### [Texto de lectura]

Elogio a la libertad de un hombre libre

Los tiempos que vivimos desafían nuestra fe.

El tiempo es lugar de encuentro con Dios, mucho más desde que el Verbo tomó carne de María, por obra del Espíritu y, también por el Espíritu, se levantó de la muerte.

El tiempo está colmado de vida divina.

Por eso, el cristiano no le tiene miedo a los tiempos que la Providencia le ha regalado, por duros, complejos o secularizados que se presenten.

Dios ha encontrado la forma de hacerse oír, y nos da su Espíritu para que, también nosotros tengamos palabras verdaderas que, como Jesús en Emaús, hagan arder los corazones.

De manera particular, nuestra fe católica tiene hoy que acreditarse como una verdad luminosa, capaz de llevar libertad interior a la vida real de las personas.

Es un desafío, porque nos invita a una profunda conversión pastoral: decir con palabras nuevas, la Palabra siempre joven y libre del Evangelio.

Lo intentamos, o nuestra fe languidecerá hasta quedar reducida a pieza de museo; venerable, tal vez, pero incapaz de despertar el fuego sagrado que arde en el corazón humano.

Y esto será así, no tanto por la hostilidad del mundo (que la ha habido, la hay y la habrá), sino por una traición a Jesús y a su buena noticia de libertad.

Estamos llamados a la libertad que Cristo nos ha donado, dándonos su Espíritu. Allí donde está el Espíritu de Cristo está también la libertad, al decir contundente y punzante de Pablo. No somos hijos de una esclava -añade con vehemencia el Apóstol- sino de mujer libre. Vivamos, entonces, la libertad cristiana en toda su dimensión.

### [Listado proporcionado]
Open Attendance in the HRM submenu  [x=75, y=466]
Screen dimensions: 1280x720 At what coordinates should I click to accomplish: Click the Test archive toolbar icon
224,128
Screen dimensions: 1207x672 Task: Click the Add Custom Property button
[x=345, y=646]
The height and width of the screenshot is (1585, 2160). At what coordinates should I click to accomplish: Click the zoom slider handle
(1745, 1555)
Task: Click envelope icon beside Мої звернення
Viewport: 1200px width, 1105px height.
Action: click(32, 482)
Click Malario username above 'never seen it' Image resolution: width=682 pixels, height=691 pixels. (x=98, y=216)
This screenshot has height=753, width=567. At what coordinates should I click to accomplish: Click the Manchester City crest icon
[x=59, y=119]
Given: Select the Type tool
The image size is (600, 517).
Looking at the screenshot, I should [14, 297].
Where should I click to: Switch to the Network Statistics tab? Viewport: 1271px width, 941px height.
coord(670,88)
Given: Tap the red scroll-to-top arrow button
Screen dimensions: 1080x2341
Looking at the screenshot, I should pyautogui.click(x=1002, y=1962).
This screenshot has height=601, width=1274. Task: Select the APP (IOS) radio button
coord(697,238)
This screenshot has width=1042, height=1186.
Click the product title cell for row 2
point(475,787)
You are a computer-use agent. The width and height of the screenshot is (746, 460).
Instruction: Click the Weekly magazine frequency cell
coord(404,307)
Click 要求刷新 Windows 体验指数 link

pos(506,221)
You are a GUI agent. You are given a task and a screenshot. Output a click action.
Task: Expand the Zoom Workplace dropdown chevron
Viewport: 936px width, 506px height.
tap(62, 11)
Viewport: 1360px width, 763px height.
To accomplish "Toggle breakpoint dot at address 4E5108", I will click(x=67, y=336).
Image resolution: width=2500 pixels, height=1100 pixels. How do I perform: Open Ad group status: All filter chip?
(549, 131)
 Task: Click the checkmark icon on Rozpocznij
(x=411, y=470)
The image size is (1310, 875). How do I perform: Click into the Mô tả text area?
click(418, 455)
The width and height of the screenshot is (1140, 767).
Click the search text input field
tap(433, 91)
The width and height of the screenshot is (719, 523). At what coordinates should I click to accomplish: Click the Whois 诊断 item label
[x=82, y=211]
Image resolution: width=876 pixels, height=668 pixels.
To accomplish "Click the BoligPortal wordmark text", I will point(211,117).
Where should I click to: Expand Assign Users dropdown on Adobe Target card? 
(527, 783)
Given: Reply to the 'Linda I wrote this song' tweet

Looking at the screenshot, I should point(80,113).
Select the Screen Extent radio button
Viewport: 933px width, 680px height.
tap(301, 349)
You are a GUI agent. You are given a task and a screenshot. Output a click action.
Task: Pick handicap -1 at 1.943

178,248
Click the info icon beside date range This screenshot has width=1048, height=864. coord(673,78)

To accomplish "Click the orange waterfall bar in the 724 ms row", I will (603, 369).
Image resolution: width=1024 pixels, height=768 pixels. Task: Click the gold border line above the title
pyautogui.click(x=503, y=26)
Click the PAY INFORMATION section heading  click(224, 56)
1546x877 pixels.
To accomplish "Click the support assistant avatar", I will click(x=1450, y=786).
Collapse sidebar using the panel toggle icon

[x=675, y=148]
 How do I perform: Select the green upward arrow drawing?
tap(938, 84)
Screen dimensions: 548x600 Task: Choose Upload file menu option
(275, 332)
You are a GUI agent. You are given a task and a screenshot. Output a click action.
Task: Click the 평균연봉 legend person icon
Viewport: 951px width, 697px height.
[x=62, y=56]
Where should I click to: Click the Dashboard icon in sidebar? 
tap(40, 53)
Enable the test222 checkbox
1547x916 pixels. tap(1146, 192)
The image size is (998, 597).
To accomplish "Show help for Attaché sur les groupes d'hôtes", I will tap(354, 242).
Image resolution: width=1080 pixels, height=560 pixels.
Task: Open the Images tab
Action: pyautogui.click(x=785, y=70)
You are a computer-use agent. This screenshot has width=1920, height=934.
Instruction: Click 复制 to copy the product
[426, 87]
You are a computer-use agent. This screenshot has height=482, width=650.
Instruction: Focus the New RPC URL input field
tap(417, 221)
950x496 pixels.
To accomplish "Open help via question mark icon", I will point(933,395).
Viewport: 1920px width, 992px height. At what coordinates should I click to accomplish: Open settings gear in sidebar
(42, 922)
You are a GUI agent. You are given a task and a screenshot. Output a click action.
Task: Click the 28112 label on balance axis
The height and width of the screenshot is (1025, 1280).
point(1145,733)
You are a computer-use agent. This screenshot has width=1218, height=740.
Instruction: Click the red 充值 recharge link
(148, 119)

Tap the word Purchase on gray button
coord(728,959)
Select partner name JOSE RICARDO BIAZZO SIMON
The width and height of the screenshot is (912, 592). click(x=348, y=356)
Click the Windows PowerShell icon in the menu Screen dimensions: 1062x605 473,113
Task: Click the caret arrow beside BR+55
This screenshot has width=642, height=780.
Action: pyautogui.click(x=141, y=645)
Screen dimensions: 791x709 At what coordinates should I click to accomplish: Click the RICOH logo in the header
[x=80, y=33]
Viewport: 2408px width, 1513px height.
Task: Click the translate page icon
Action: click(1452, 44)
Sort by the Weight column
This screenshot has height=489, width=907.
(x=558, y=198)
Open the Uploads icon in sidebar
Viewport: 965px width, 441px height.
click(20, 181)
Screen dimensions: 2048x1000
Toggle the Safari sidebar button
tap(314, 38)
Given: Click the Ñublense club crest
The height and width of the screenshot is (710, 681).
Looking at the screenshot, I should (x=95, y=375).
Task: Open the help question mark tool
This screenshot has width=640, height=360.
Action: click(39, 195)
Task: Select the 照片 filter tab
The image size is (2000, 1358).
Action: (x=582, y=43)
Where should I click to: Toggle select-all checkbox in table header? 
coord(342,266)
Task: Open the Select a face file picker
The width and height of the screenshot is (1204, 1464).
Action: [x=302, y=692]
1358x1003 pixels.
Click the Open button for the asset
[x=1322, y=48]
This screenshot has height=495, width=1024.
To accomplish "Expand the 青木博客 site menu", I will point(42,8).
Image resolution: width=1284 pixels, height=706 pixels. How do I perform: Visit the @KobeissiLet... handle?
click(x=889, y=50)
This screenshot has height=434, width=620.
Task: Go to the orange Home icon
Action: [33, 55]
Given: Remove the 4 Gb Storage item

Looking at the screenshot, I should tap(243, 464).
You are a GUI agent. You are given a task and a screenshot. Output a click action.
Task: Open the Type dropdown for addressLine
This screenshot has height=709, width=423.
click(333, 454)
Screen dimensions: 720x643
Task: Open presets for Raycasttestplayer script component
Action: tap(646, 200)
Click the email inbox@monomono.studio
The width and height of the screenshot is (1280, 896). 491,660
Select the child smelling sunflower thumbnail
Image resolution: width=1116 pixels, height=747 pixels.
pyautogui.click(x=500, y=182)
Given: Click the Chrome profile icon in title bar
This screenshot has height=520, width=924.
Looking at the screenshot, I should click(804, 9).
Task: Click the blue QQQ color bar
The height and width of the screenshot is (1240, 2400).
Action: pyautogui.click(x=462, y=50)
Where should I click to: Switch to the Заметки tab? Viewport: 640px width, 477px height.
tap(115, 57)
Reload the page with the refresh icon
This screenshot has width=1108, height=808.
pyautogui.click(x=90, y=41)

### [Instrucciones]
- A) Traduce al inglés esta oración del texto sobre la libertad cristiana: "De manera particular, nuestra fe católica tiene hoy que acreditarse como una verdad luminosa, capaz de llevar libertad interior a la vida real de las personas."
- B) Reproduce del texto sobre la libertad cristiana el pasaje que va desde "Dios ha encontrado" hasta "libre del Evangelio.", ambos incluidos.

### [Soluciones por tarea]
- A) In particular, our Catholic faith must today prove itself as a luminous truth, capable of bringing inner freedom to people's real lives.

- B)
Dios ha encontrado la forma de hacerse oír, y nos da su Espíritu para que, también nosotros tengamos palabras verdaderas que, como Jesús en Emaús, hagan arder los corazones.

De manera particular, nuestra fe católica tiene hoy que acreditarse como una verdad luminosa, capaz de llevar libertad interior a la vida real de las personas.

Es un desafío, porque nos invita a una profunda conversión pastoral: decir con palabras nuevas, la Palabra siempre joven y libre del Evangelio.